◆ What you need to do ◆
Copy the entries below word for word, from the line with "Identify the location of ask-price: 3736." up to and including the line with "This screenshot has width=2576, height=1456.".

◆ Recorded information ◆
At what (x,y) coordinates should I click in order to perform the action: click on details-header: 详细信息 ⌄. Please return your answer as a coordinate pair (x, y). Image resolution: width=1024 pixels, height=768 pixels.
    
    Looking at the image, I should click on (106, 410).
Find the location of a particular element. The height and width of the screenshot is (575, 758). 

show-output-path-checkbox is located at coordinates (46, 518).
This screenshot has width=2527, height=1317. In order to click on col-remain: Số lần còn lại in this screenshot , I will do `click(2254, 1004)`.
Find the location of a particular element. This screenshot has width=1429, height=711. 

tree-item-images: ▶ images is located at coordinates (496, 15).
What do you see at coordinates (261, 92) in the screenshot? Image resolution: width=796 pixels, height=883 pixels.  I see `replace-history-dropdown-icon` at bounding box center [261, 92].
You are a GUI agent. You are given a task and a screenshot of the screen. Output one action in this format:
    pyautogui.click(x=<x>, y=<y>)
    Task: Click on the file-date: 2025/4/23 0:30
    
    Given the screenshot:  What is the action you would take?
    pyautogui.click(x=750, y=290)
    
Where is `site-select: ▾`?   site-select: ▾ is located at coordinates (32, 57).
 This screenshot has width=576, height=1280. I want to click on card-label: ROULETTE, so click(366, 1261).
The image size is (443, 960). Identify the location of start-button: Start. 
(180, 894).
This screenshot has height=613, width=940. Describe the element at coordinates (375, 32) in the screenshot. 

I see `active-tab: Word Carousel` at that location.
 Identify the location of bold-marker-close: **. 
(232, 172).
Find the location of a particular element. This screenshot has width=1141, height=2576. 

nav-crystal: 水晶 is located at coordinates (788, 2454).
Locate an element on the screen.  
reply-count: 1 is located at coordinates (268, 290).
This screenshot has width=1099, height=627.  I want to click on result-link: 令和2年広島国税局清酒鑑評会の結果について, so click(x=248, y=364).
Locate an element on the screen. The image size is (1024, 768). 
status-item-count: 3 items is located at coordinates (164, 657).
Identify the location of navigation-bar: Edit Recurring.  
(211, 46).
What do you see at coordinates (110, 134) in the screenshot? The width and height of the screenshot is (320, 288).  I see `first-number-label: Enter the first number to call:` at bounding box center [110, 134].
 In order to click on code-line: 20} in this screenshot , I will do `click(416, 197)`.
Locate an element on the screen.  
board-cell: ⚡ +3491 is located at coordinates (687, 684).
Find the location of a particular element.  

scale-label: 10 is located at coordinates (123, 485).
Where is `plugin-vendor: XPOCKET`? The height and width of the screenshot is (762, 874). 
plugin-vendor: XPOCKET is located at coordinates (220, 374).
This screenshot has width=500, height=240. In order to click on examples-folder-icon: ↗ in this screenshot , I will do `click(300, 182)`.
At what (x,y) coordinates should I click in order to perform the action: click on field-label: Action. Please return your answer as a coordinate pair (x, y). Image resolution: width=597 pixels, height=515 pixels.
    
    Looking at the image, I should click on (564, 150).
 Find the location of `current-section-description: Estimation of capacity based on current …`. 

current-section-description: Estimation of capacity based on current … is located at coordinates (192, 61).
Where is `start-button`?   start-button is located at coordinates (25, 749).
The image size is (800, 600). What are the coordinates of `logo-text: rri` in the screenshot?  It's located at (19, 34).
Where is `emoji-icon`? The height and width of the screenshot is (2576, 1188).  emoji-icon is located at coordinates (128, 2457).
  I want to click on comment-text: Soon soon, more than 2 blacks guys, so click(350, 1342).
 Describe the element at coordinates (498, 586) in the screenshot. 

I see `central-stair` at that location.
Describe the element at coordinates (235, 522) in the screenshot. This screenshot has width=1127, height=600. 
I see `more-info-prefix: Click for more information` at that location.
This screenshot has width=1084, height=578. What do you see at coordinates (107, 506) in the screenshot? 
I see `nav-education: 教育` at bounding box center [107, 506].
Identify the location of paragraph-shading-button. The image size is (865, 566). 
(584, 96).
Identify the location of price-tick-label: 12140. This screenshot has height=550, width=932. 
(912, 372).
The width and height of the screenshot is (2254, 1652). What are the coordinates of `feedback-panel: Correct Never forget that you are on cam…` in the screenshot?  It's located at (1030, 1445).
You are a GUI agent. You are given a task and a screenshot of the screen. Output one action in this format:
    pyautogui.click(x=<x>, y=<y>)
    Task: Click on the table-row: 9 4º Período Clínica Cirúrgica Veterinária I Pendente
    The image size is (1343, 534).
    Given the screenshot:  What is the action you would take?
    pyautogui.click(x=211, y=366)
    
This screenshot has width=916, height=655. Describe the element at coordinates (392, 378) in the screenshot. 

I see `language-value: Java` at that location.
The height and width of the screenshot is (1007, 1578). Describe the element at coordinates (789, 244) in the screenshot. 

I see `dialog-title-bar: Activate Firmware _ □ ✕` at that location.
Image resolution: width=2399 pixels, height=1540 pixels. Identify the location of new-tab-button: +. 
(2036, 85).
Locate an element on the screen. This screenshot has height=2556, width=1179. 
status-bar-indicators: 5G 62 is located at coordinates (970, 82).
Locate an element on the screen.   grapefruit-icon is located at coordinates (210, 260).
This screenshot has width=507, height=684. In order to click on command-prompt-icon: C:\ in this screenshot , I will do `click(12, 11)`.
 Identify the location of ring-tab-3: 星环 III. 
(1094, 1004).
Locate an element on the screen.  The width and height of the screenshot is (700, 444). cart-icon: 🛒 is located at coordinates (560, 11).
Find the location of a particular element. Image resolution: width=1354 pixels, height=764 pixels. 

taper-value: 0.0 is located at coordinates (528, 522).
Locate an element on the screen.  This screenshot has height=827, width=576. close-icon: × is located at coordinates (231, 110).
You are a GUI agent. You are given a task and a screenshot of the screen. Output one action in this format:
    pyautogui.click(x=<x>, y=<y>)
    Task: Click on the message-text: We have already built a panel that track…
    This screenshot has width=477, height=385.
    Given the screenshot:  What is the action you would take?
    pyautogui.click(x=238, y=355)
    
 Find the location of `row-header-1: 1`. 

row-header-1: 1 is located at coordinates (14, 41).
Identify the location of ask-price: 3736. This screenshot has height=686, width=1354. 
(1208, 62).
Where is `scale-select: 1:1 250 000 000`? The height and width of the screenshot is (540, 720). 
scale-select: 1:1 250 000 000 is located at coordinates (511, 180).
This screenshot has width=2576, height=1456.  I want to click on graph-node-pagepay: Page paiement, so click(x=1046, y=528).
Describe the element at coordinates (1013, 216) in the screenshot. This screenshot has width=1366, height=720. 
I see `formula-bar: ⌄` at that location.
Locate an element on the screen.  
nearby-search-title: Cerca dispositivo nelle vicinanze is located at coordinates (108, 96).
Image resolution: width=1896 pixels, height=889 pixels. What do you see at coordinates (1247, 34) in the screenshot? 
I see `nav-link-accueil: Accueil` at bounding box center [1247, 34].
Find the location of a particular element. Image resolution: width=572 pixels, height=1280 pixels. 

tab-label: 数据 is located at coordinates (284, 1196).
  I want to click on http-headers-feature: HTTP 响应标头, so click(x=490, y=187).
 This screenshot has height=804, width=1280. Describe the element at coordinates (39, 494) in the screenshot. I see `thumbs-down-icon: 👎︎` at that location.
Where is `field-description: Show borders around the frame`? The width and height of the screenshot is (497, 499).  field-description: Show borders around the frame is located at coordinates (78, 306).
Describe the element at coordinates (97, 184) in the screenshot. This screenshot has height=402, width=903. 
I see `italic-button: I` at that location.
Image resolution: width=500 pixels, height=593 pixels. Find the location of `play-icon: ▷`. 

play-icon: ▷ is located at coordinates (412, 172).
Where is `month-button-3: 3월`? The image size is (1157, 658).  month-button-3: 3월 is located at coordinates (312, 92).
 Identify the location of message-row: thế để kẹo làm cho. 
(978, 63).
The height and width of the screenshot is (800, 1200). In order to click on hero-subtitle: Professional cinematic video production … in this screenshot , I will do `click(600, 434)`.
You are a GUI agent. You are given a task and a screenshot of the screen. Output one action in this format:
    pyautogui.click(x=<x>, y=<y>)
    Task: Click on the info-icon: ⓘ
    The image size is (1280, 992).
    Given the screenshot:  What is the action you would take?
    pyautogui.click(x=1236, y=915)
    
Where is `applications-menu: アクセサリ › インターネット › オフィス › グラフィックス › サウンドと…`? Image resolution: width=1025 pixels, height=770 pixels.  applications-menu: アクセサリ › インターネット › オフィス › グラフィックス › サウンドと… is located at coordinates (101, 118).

◆ Answer box ◆
Identify the location of ask-price: 3736. This screenshot has height=686, width=1354. 
(1208, 62).
Where is `scale-select: 1:1 250 000 000`? The height and width of the screenshot is (540, 720). 
scale-select: 1:1 250 000 000 is located at coordinates (511, 180).
This screenshot has width=2576, height=1456.  I want to click on graph-node-pagepay: Page paiement, so click(x=1046, y=528).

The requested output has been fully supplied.